• [Activity] Each record must be written out again exactly. Skip any picture it contains.

• [Pixel coordinate grounding data]
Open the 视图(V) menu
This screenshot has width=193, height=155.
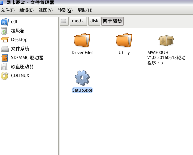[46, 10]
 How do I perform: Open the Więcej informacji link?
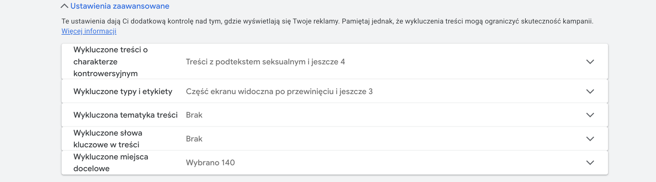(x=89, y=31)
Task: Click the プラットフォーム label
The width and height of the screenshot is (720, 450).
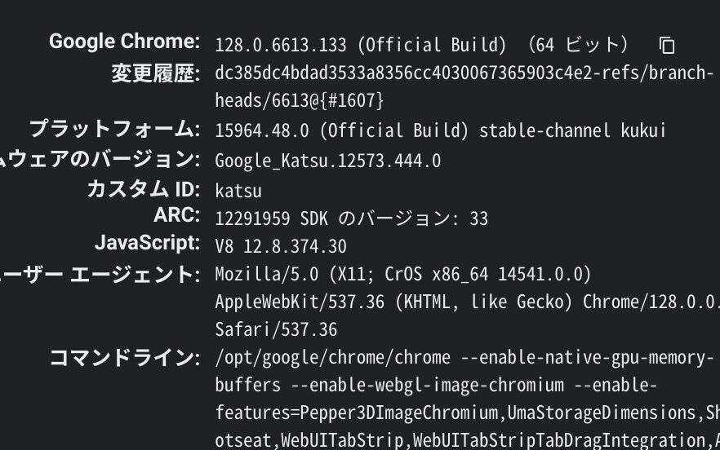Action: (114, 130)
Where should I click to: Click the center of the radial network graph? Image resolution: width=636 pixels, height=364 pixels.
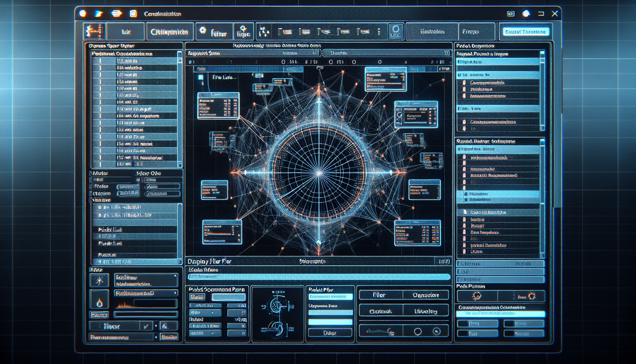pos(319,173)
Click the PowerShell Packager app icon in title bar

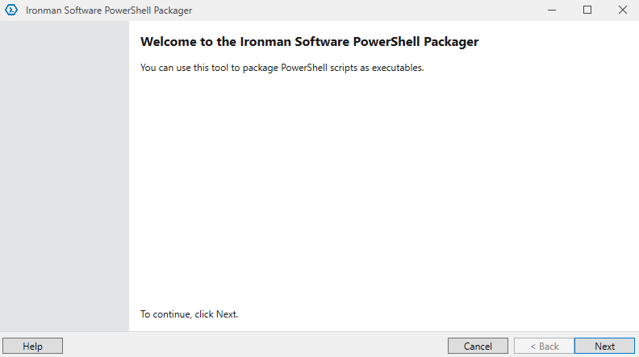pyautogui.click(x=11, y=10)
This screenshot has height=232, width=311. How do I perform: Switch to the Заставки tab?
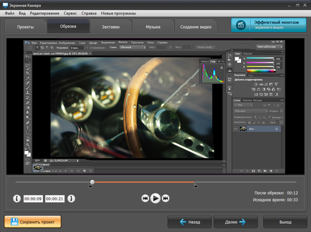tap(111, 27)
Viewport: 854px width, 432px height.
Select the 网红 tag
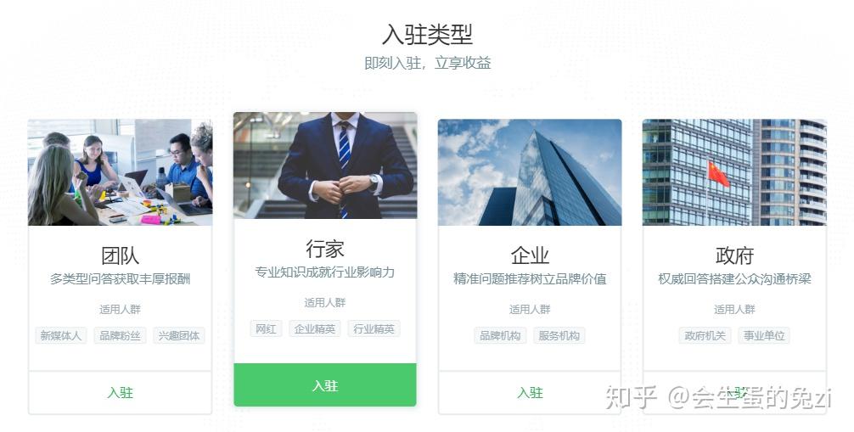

• [Solution]
Open the 视图(V) menu
This screenshot has width=193, height=155.
[46, 10]
 How do I perform: Open the Więcej informacji link?
(x=89, y=31)
Task: Click the プラットフォーム label
The width and height of the screenshot is (720, 450).
Action: (114, 130)
Where should I click to: Click the center of the radial network graph? Image resolution: width=636 pixels, height=364 pixels.
pos(319,173)
Click the PowerShell Packager app icon in title bar

pyautogui.click(x=11, y=10)
This screenshot has height=232, width=311. How do I perform: Switch to the Заставки tab?
tap(111, 27)
Viewport: 854px width, 432px height.
Select the 网红 tag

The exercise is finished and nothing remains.